Cardiac ventricular myocytes extrude a sizeable amount of their total Mg(2+) content upon stimulation by beta-adrenergic agonists. This extrusion occurs within a few minutes from the application of the agonist, suggesting the operation of rapid and abundantly represented Mg(2+) transport mechanisms in the cardiac sarcolemma. The present study was aimed at characterizing the operation of these transport mechanisms under well defined conditions. Male Sprague-Dawley rats were used to purify a biochemical standardized preparation of sealed rat cardiac sarcolemmal vesicles. This experimental model has the advantage that trans-sarcolemmal cation transport can be studied under specific extra- and intra-vesicular ionic conditions, in the absence of intracellular organelles, and buffering or signaling components. Magnesium ion (Mg(2+)) transport was assessed by atomic absorbance spectrophotometry.

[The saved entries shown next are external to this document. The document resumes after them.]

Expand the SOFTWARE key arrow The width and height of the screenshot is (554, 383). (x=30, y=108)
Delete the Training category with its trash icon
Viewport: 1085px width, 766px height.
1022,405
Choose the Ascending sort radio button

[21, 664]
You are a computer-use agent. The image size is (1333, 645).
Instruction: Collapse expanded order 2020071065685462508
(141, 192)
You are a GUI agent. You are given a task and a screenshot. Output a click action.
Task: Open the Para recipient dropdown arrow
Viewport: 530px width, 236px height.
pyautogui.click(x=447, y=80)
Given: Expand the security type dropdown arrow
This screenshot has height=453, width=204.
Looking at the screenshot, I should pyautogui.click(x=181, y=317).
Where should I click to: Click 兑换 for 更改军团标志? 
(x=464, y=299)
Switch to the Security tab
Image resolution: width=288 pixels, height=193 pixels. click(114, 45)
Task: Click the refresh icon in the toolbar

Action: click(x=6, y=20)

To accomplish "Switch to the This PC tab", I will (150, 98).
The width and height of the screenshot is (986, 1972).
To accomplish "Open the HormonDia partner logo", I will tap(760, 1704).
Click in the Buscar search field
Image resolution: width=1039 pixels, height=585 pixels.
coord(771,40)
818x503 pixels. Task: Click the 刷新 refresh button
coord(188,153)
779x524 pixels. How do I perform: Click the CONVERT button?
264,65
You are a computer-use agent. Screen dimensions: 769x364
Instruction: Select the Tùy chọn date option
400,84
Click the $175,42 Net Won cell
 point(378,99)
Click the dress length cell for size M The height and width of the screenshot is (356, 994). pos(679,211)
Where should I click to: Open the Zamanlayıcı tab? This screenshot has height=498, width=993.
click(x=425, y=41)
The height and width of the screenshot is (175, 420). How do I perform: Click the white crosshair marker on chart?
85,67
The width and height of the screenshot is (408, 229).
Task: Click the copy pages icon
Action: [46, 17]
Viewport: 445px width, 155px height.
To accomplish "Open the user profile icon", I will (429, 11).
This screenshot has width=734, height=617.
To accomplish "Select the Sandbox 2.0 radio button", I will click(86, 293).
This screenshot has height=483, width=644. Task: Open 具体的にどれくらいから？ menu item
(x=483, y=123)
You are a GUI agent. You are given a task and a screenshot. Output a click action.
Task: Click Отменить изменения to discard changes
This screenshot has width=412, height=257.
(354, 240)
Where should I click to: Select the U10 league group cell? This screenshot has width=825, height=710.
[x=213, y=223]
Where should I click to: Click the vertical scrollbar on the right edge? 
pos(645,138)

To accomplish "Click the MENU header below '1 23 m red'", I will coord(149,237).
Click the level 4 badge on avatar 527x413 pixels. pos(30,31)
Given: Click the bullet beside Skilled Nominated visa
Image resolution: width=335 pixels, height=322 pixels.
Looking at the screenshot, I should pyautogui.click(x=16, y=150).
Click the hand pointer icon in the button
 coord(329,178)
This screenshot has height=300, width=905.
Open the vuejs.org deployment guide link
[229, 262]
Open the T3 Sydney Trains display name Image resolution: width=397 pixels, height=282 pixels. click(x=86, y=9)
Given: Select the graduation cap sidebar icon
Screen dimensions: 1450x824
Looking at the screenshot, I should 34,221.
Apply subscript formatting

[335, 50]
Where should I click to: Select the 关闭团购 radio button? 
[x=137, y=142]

The results reported here indicate that: (1) sarcolemma vesicles retained trapped intravesicular Mg(2+) in the absence of extravesicular counter-ions; (2) the addition of Na(+) or Ca(2+) induced a rapid and concentration-dependent Mg(2+) extrusion from the vesicles; (3) co-addition of maximal concentrations of Na(+) and Ca(2+) resulted in an additive Mg(2+) extrusion; (4) Mg(2+ )extrusion was blocked by addition of amiloride or imipramine; (5) pre-treatment of sarcolemma vesicles with alkaline phosphatase at the time of preparation completely abolished Na(+)- but not Ca(2+)-induced Mg(2+) extrusion; (6) Na(+)-dependent Mg(2+) transport could be restored by stimulating vesicles loaded with protein kinase A catalytic subunit and ATP with membrane-permeant cyclic-AMP analog; (7) extra-vesicular Mg(2+) could be accumulated in exchange for intravesicular Na(+) via a mechanism inhibited by amiloride or alkaline phosphatase treatment; (8) Mg(2+) accumulation could be restored via cAMP/protein kinase A protocol. Overall, these data provide compelling evidence for the operation of distinct Na(+)- and Ca(2+)-dependent Mg(2+) extrusion mechanisms in sarcolemma vesicles. The Na(+)-dependent mechanism appears to be specifically activated via protein kinase A/cAMP-dependent phosphorylation process, and can operate in either direction based upon the cation concentration gradient across the sarcolemma. The Ca(2+)-dependent mechanism, instead, only mediates Mg(2+) extrusion in a cAMP-independent manner.